> [Listed entries]:
=======

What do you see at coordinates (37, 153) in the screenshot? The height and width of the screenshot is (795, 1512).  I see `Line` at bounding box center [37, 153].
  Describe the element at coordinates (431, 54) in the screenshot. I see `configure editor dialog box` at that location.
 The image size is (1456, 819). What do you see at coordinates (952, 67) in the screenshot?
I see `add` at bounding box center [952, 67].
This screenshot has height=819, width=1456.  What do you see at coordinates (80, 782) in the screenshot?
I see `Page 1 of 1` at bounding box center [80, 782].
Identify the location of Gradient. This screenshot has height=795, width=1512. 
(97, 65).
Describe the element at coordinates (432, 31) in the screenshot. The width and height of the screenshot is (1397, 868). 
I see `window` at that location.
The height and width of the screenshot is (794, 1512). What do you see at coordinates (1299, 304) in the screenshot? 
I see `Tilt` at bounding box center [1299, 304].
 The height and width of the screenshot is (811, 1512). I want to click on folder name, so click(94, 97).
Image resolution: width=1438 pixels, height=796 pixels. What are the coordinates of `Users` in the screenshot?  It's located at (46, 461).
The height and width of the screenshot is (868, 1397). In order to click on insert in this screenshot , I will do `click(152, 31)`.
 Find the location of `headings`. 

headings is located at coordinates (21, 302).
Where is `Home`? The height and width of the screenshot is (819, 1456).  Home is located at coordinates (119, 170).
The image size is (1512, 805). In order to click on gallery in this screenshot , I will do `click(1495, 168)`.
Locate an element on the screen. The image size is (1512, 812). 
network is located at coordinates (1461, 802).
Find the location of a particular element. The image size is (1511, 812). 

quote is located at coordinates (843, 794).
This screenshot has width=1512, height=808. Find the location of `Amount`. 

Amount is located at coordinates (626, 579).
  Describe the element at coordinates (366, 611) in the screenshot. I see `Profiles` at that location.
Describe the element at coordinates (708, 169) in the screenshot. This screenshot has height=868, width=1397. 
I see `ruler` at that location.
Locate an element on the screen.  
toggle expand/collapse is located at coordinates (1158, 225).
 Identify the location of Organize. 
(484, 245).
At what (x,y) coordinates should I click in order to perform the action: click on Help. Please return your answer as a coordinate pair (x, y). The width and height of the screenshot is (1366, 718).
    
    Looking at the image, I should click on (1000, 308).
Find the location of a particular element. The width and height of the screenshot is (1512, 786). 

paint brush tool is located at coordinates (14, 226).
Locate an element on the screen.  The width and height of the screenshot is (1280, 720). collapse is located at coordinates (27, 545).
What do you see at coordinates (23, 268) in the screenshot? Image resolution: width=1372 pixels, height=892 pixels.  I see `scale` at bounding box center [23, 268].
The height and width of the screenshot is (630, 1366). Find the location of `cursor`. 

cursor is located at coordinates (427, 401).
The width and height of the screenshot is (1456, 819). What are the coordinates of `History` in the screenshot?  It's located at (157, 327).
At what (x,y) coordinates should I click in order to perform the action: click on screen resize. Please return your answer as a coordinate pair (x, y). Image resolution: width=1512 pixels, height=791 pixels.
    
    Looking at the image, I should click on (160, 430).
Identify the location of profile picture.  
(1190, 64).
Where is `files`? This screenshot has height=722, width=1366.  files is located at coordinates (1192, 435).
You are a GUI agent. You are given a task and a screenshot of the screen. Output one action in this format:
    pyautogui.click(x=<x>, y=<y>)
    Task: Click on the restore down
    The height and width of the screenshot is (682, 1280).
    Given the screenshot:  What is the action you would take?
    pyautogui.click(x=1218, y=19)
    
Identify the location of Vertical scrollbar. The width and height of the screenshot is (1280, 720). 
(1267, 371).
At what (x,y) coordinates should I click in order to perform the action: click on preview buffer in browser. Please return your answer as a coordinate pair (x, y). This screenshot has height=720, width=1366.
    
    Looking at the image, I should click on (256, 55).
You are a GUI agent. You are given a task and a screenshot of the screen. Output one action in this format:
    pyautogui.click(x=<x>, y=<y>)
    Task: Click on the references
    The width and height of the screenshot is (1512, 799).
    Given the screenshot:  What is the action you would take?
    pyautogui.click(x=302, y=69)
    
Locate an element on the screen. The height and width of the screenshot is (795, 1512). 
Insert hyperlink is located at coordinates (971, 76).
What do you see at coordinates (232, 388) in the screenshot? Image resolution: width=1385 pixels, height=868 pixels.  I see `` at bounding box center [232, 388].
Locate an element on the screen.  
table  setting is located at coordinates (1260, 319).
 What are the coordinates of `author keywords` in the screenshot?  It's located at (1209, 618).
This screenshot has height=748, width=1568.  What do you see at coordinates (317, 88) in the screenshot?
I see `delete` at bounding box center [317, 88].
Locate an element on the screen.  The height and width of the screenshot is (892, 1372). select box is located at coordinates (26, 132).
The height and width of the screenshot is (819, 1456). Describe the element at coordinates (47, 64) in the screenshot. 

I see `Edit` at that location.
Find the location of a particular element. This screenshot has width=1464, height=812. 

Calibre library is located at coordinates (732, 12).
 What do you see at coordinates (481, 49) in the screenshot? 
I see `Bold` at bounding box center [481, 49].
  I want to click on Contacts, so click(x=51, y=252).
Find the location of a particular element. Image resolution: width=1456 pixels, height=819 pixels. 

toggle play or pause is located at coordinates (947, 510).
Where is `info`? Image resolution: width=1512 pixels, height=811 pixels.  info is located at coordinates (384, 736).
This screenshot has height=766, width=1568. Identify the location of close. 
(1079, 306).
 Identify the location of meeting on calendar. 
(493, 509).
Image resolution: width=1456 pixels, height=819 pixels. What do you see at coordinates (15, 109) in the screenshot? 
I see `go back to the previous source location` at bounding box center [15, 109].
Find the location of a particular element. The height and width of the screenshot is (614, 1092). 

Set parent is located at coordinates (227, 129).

=======

> [Task]: Revise all of the data above, replacing each occurrence of "Find the location of a particular element" with "Locate a particular element" and leaving everything else unchanged.

> [Exercise result]:
What do you see at coordinates (37, 153) in the screenshot? The height and width of the screenshot is (795, 1512).  I see `Line` at bounding box center [37, 153].
  Describe the element at coordinates (431, 54) in the screenshot. I see `configure editor dialog box` at that location.
 The image size is (1456, 819). What do you see at coordinates (952, 67) in the screenshot?
I see `add` at bounding box center [952, 67].
This screenshot has height=819, width=1456.  What do you see at coordinates (80, 782) in the screenshot?
I see `Page 1 of 1` at bounding box center [80, 782].
Identify the location of Gradient. This screenshot has height=795, width=1512. 
(97, 65).
Describe the element at coordinates (432, 31) in the screenshot. The width and height of the screenshot is (1397, 868). 
I see `window` at that location.
The height and width of the screenshot is (794, 1512). What do you see at coordinates (1299, 304) in the screenshot? 
I see `Tilt` at bounding box center [1299, 304].
 The height and width of the screenshot is (811, 1512). I want to click on folder name, so click(94, 97).
Image resolution: width=1438 pixels, height=796 pixels. What are the coordinates of `Users` in the screenshot?  It's located at (46, 461).
The height and width of the screenshot is (868, 1397). In order to click on insert in this screenshot , I will do `click(152, 31)`.
 Find the location of `headings`. 

headings is located at coordinates (21, 302).
Where is `Home`? The height and width of the screenshot is (819, 1456).  Home is located at coordinates (119, 170).
The image size is (1512, 805). In order to click on gallery in this screenshot , I will do `click(1495, 168)`.
Locate an element on the screen. The image size is (1512, 812). 
network is located at coordinates (1461, 802).
Locate a particular element. The image size is (1511, 812). 

quote is located at coordinates (843, 794).
This screenshot has width=1512, height=808. Find the location of `Amount`. 

Amount is located at coordinates (626, 579).
  Describe the element at coordinates (366, 611) in the screenshot. I see `Profiles` at that location.
Describe the element at coordinates (708, 169) in the screenshot. This screenshot has height=868, width=1397. 
I see `ruler` at that location.
Locate an element on the screen.  
toggle expand/collapse is located at coordinates (1158, 225).
 Identify the location of Organize. 
(484, 245).
At what (x,y) coordinates should I click in order to perform the action: click on Help. Please return your answer as a coordinate pair (x, y). The width and height of the screenshot is (1366, 718).
    
    Looking at the image, I should click on (1000, 308).
Locate a particular element. The width and height of the screenshot is (1512, 786). 

paint brush tool is located at coordinates (14, 226).
Locate an element on the screen.  The width and height of the screenshot is (1280, 720). collapse is located at coordinates (27, 545).
What do you see at coordinates (23, 268) in the screenshot? Image resolution: width=1372 pixels, height=892 pixels.  I see `scale` at bounding box center [23, 268].
The height and width of the screenshot is (630, 1366). Find the location of `cursor`. 

cursor is located at coordinates (427, 401).
The width and height of the screenshot is (1456, 819). What are the coordinates of `History` in the screenshot?  It's located at (157, 327).
At what (x,y) coordinates should I click in order to perform the action: click on screen resize. Please return your answer as a coordinate pair (x, y). Image resolution: width=1512 pixels, height=791 pixels.
    
    Looking at the image, I should click on (160, 430).
Identify the location of profile picture.  
(1190, 64).
Where is `files`? This screenshot has height=722, width=1366.  files is located at coordinates (1192, 435).
You are a GUI agent. You are given a task and a screenshot of the screen. Output one action in this format:
    pyautogui.click(x=<x>, y=<y>)
    Task: Click on the restore down
    The height and width of the screenshot is (682, 1280).
    Given the screenshot:  What is the action you would take?
    pyautogui.click(x=1218, y=19)
    
Identify the location of Vertical scrollbar. The width and height of the screenshot is (1280, 720). 
(1267, 371).
At what (x,y) coordinates should I click in order to perform the action: click on preview buffer in browser. Please return your answer as a coordinate pair (x, y). This screenshot has height=720, width=1366.
    
    Looking at the image, I should click on (256, 55).
You are a GUI agent. You are given a task and a screenshot of the screen. Output one action in this format:
    pyautogui.click(x=<x>, y=<y>)
    Task: Click on the references
    The width and height of the screenshot is (1512, 799).
    Given the screenshot:  What is the action you would take?
    pyautogui.click(x=302, y=69)
    
Locate an element on the screen. The height and width of the screenshot is (795, 1512). 
Insert hyperlink is located at coordinates (971, 76).
What do you see at coordinates (232, 388) in the screenshot? Image resolution: width=1385 pixels, height=868 pixels.  I see `` at bounding box center [232, 388].
Locate an element on the screen.  
table  setting is located at coordinates (1260, 319).
 What are the coordinates of `author keywords` in the screenshot?  It's located at (1209, 618).
This screenshot has height=748, width=1568.  What do you see at coordinates (317, 88) in the screenshot?
I see `delete` at bounding box center [317, 88].
Locate an element on the screen.  The height and width of the screenshot is (892, 1372). select box is located at coordinates (26, 132).
The height and width of the screenshot is (819, 1456). Describe the element at coordinates (47, 64) in the screenshot. 

I see `Edit` at that location.
Locate a particular element. This screenshot has width=1464, height=812. 

Calibre library is located at coordinates (732, 12).
 What do you see at coordinates (481, 49) in the screenshot? 
I see `Bold` at bounding box center [481, 49].
  I want to click on Contacts, so click(x=51, y=252).
Locate a particular element. Image resolution: width=1456 pixels, height=819 pixels. 

toggle play or pause is located at coordinates (947, 510).
Where is `info`? Image resolution: width=1512 pixels, height=811 pixels.  info is located at coordinates (384, 736).
This screenshot has height=766, width=1568. Identify the location of close. 
(1079, 306).
 Identify the location of meeting on calendar. 
(493, 509).
Image resolution: width=1456 pixels, height=819 pixels. What do you see at coordinates (15, 109) in the screenshot? 
I see `go back to the previous source location` at bounding box center [15, 109].
Locate a particular element. The height and width of the screenshot is (614, 1092). 

Set parent is located at coordinates (227, 129).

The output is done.